━━ Texte support
Intervention de François-Michel Lambert

Séance en hémicycle du jeudi 18 juin 2020 à 15h00
Contribution des hauts revenus à l'effort de solidarité nationale — Article 1er

Photo issue du site de l'Assemblée nationale ou de WikipediaFrançois-Michel Lambert :

Nous essayons de dépasser les totems et d'aller de l'avant : c'est pourquoi je remercie le rapporteur qui nous permet de nourrir nos réflexions. Du reste, les différentes prises de position des groupes sur ce texte – je pense à celle de M'jid El Guerrab – ne sont pas toutes hostiles au fait de demander à ceux qui ont le plus de moyens de contribuer à l'effort dans lequel nous devons nous engager.

Madame la secrétaire d'État, votre priorité est l'emploi. Après cette crise, j'en ai pour ma part plusieurs : outre l'emploi, il y a la solidarité, qui concerne non seulement les enjeux sanitaires, mais également le péril climatique à venir, qui sera bien plus destructeur pour notre société que la crise du covid-19, qui a pourtant affecté des millions de Français. Nous devons donc nous armer pour être à la hauteur du péril climatique qui se profile.
━━━━
━━ Données fournies
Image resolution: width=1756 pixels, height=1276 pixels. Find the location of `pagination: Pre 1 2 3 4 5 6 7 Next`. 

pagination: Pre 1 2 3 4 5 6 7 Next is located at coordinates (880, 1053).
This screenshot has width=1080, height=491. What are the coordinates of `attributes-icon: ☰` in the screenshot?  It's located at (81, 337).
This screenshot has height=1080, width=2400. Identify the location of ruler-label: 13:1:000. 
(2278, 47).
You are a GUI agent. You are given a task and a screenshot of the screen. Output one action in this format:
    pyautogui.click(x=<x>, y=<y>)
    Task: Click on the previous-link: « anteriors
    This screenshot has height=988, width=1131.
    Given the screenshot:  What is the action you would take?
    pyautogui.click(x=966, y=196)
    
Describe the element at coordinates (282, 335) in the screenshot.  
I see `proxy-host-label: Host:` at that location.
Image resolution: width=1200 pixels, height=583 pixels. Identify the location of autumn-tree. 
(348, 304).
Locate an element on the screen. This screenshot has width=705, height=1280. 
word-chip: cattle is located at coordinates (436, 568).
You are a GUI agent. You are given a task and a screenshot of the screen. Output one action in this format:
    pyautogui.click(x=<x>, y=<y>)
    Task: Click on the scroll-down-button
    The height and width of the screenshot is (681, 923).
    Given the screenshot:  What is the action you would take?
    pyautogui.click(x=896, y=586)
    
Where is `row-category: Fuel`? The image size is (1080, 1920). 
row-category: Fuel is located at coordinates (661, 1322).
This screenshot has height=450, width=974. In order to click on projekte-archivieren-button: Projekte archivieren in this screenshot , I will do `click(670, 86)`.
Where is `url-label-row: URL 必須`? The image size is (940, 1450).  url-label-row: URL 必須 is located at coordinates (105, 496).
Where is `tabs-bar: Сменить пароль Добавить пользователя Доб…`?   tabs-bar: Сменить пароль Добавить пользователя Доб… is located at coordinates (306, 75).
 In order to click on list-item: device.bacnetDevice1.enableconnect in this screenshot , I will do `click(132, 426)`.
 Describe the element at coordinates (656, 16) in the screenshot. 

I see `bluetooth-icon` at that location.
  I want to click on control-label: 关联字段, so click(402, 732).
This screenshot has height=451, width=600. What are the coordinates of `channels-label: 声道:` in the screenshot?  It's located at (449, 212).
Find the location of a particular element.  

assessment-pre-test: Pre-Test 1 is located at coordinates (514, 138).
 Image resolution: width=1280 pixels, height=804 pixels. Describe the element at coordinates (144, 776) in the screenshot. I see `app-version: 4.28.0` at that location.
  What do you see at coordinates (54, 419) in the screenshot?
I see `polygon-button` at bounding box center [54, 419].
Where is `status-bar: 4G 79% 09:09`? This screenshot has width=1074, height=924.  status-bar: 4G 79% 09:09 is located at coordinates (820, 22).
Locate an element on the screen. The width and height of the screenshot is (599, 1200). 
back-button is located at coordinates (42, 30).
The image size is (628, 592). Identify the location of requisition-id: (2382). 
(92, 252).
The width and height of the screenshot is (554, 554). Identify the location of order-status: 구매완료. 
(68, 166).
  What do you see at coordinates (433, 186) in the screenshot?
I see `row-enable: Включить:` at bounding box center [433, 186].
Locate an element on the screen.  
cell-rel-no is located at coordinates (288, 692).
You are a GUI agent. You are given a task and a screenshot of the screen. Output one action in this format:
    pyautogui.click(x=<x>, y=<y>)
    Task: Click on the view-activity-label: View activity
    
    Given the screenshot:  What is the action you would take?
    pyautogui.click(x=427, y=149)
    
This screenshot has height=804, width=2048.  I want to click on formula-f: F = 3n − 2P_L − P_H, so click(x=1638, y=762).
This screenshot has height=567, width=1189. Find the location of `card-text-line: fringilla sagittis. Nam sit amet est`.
━━━━
Consigne A:
Recopiez le passage de l'intervention compris entre « Madame la secrétaire » et « qui se profile. », ces deux bornes incluses.
Consigne B:
Relevez toutes les personnes que l'intervention désigne par leur nom ou par leur fonction dans les deux paragraphes commençant par « Nous essayons » et « Madame la secrétaire d'État ».
Consigne C:
Résumez l'intervention en deux phrases.

Votre réponse A:
Madame la secrétaire d'État, votre priorité est l'emploi. Après cette crise, j'en ai pour ma part plusieurs : outre l'emploi, il y a la solidarité, qui concerne non seulement les enjeux sanitaires, mais également le péril climatique à venir, qui sera bien plus destructeur pour notre société que la crise du covid-19, qui a pourtant affecté des millions de Français. Nous devons donc nous armer pour être à la hauteur du péril climatique qui se profile.

Votre réponse B:
le rapporteur ; M'jid El Guerrab ; la secrétaire d'État

Votre réponse C:
Lors de la séance du 18 juin 2020 sur la contribution des hauts revenus à l'effort de solidarité nationale, François-Michel Lambert remercie le rapporteur et note que les groupes ne sont pas tous hostiles à l'idée de faire contribuer ceux qui ont le plus de moyens. À la priorité de l'emploi, il ajoute celle de la solidarité, qui concerne les enjeux sanitaires mais aussi le péril climatique, qu'il juge bien plus destructeur que la crise du covid-19.